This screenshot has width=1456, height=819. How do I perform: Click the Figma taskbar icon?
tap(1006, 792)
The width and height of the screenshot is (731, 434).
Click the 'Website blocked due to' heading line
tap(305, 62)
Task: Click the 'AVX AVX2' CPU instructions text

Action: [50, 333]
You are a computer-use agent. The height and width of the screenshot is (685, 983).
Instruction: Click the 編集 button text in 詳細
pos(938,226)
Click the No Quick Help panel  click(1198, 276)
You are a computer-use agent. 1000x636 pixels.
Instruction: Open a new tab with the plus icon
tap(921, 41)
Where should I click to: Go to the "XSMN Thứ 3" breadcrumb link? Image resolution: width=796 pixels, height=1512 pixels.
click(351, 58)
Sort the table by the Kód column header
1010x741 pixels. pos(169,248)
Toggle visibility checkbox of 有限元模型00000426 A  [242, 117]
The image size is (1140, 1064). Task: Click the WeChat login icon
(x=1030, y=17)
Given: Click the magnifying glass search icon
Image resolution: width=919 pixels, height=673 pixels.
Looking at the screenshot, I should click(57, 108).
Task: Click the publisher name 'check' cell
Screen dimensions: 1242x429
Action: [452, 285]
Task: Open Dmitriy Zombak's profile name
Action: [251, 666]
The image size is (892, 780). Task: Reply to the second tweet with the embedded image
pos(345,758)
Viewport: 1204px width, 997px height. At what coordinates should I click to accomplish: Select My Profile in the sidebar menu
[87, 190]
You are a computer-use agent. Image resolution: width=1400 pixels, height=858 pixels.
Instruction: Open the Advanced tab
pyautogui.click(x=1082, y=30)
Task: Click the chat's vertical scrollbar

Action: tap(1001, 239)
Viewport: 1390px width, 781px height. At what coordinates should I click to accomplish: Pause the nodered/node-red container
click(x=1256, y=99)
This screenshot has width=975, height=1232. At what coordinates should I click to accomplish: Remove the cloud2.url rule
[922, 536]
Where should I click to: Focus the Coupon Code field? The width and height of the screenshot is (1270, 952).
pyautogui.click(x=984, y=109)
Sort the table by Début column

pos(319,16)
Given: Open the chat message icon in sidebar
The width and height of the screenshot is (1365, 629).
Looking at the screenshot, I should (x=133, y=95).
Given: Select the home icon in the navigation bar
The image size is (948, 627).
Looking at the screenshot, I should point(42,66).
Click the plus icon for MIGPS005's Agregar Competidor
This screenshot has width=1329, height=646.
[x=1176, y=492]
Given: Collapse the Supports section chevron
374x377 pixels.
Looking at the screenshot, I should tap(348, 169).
============================================================
Rewrite the data above with every "Instruction:" changed to "Command:", keeping everything else the same.

This screenshot has width=1456, height=819. How do I perform: Click the Figma taskbar icon?
tap(1006, 792)
The width and height of the screenshot is (731, 434).
Click the 'Website blocked due to' heading line
tap(305, 62)
Task: Click the 'AVX AVX2' CPU instructions text

Action: [50, 333]
You are a computer-use agent. The height and width of the screenshot is (685, 983).
Command: Click the 編集 button text in 詳細
pos(938,226)
Click the No Quick Help panel  click(1198, 276)
You are a computer-use agent. 1000x636 pixels.
Command: Open a new tab with the plus icon
tap(921, 41)
Where should I click to: Go to the "XSMN Thứ 3" breadcrumb link? Image resolution: width=796 pixels, height=1512 pixels.
click(351, 58)
Sort the table by the Kód column header
1010x741 pixels. pos(169,248)
Toggle visibility checkbox of 有限元模型00000426 A  [242, 117]
The image size is (1140, 1064). Task: Click the WeChat login icon
(x=1030, y=17)
Given: Click the magnifying glass search icon
Image resolution: width=919 pixels, height=673 pixels.
Looking at the screenshot, I should click(57, 108).
Task: Click the publisher name 'check' cell
Screen dimensions: 1242x429
Action: [452, 285]
Task: Open Dmitriy Zombak's profile name
Action: [251, 666]
The image size is (892, 780). Task: Reply to the second tweet with the embedded image
pos(345,758)
Viewport: 1204px width, 997px height. At what coordinates should I click to accomplish: Select My Profile in the sidebar menu
[87, 190]
You are a computer-use agent. Image resolution: width=1400 pixels, height=858 pixels.
Command: Open the Advanced tab
pyautogui.click(x=1082, y=30)
Task: Click the chat's vertical scrollbar

Action: tap(1001, 239)
Viewport: 1390px width, 781px height. At what coordinates should I click to accomplish: Pause the nodered/node-red container
click(x=1256, y=99)
This screenshot has width=975, height=1232. At what coordinates should I click to accomplish: Remove the cloud2.url rule
[922, 536]
Where should I click to: Focus the Coupon Code field? The width and height of the screenshot is (1270, 952).
pyautogui.click(x=984, y=109)
Sort the table by Début column

pos(319,16)
Given: Open the chat message icon in sidebar
The width and height of the screenshot is (1365, 629).
Looking at the screenshot, I should (x=133, y=95).
Given: Select the home icon in the navigation bar
The image size is (948, 627).
Looking at the screenshot, I should point(42,66).
Click the plus icon for MIGPS005's Agregar Competidor
This screenshot has width=1329, height=646.
[x=1176, y=492]
Given: Collapse the Supports section chevron
374x377 pixels.
Looking at the screenshot, I should tap(348, 169).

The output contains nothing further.